◆ **Document segment**:
————
From: "Woody deJong" <solarmax@optusnet.com.au>
Date: Tue, 13 Apr 2004 11:56:03 +1000


Snoopy
If you researched TA even half as much as I am now researching FA you
would be half as close to understanding TA. Obviously you see bars and I
see stars where that concerns. I fail to understand why you are so
negative in such a broad area.
         As for Put/Call ratio, Shorting Interest, etc, they are
decidingly Fundamental Indicators. They are not TA indicators that I
have never used, as there are very few TA indicators, Systems and
methods that I have not studied, used and kept or discarded. When you
decide to enjoy the pleasure of research in an alien environment as I
myself have then on this subject you may again earn my respect. If you
really want to see major support and resistance areas then look no
further than the Dow Jones index.

Woody

-----Original Message-----
From: sharechat-owner@sharechat.co.nz
[mailto:sharechat-owner@sharechat.co.nz] On Behalf Of
tennyson@caverock.net.nz
Sent: Tuesday, April 13, 2004 10:31 AM
To: sharechat@sharechat.co.nz
Subject: Re: [sharechat] Fundamentals Snoopy! and his Pups

> 
> 
> I have been a pure TA trader all my trading life,
>  up until as of late I have never even bothered with the
> 'So called 'Fundamentals. However the more I study the Fundamental
> indicators used by FA Traders the more I discover our similarities.  I
> am starting to believe that FA analysis is TA ( a rose by another name
> ) Here is a yearly PE/Ratio chart of the S&P500 group of stocks. It
> has an Open,High,Low Close. You look at it as a mathematical equation;
> I look at it as a geometrical equation.
>

OK, but what does the graphical representation of the PE Ratio of the 
S&P500 shares tell you, as a trader?

I note that there is a quote given when explaining the graph you post 
that

"The PE ratio does not work very well as a timing device"

So what would you, as a trader, hope to gain out of this P/E vs time 
graph you have presented?

> 
>You have the company reports on their weekly, monthly,
>yearly etc performance. These can also be represented graphically,
>with an open, high low close chart. You have the Beta Coefficient
>(another chart) The Shorting Interest (again) The Put/Call Ratio
>(also). Volume. Every Fundamental piece of information I have been
>able to obtain can be represented graphically. 
>

Yes, usually any set of numbers can be represented as some kind of 
graph.   I don't see that 'a set of numbers' vs 'a graph' is the
distinction 
between F/A vs T/A though.

I would class any information based on 'the market' as T/A whereas any 
information based on 'the company' is F/A.   With that definition I
would 
class neither the 'Shorting Interest' nor the 'Put/Call Ratio' nor the 
Volume as anything to do with F/A.    These are all T/A indicators,
albeit 
T/A indicators that you, Woody, may have chosen not to use up until 
now.   

Nevertheless there are other T/A people out there that use these 
indicators, and I'm not saying that this is either a good or a bad
thing.
Each to their own.

>
>Support/ Resistance
> lines that are used intensely by TA traders are also areas
> where FA Traders see value in buying a Share (Support) 
>
 
I think there is some truth in this observation.  However, there is a 
difference in the way an F/A person and a T/A person might behave if 
the 'support' line is broken.  The T/A person would more than likely
sell 
immediately claiming that what was support has now become resistance 
and would wait to buy in at a lower price.   The F/A person would more 
that likely hold as the fundamental reason for the investment had not 
changed.
————
◆ **To be done**:
In the email exchange about technical and fundamental analysis, which index does Woody say to look at to see major support and resistance areas?

Stored items from a collection
————
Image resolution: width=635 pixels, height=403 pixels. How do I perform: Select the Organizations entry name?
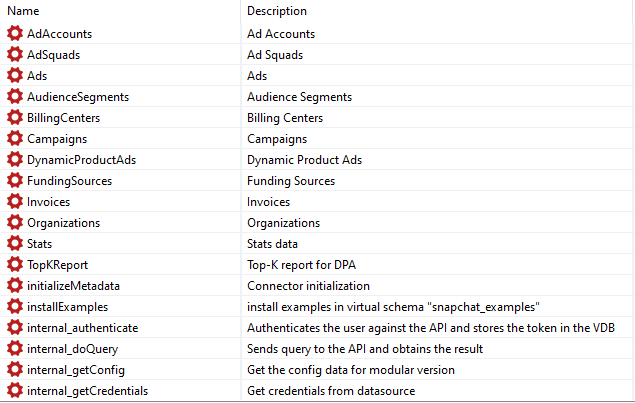tap(63, 223)

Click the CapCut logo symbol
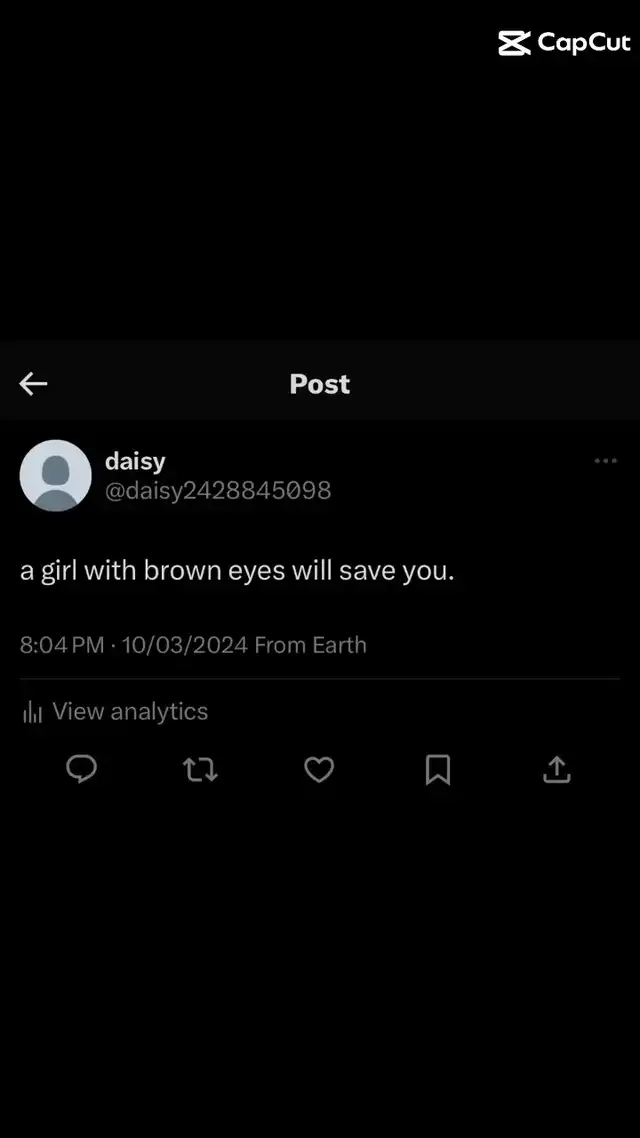[514, 43]
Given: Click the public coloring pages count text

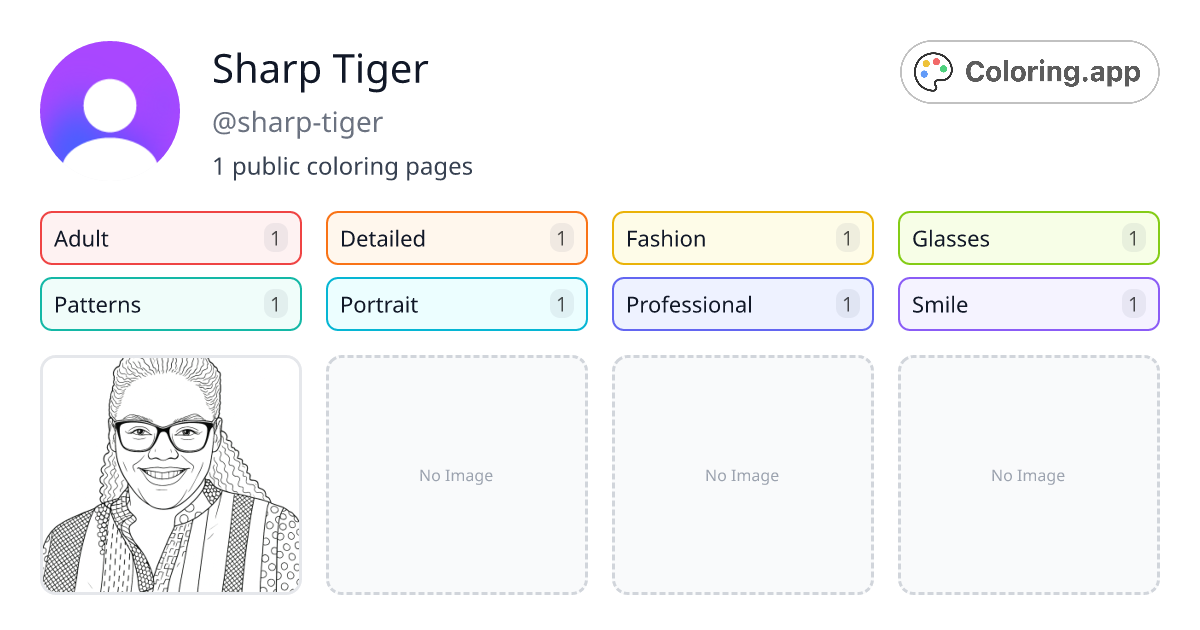Looking at the screenshot, I should 342,166.
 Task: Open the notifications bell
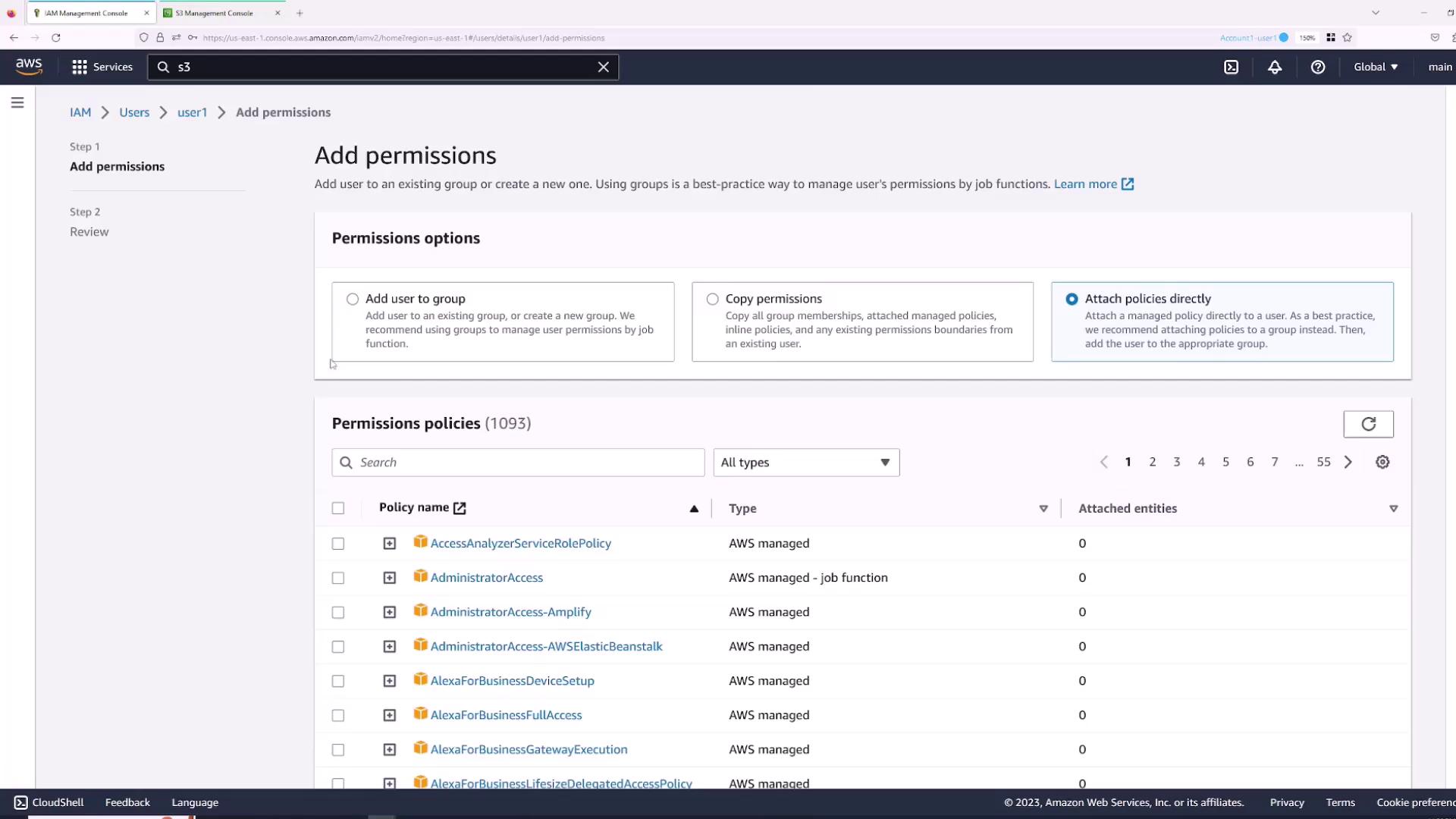click(1275, 67)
————
◆ **Result of this exercise**:
The Dow Jones index.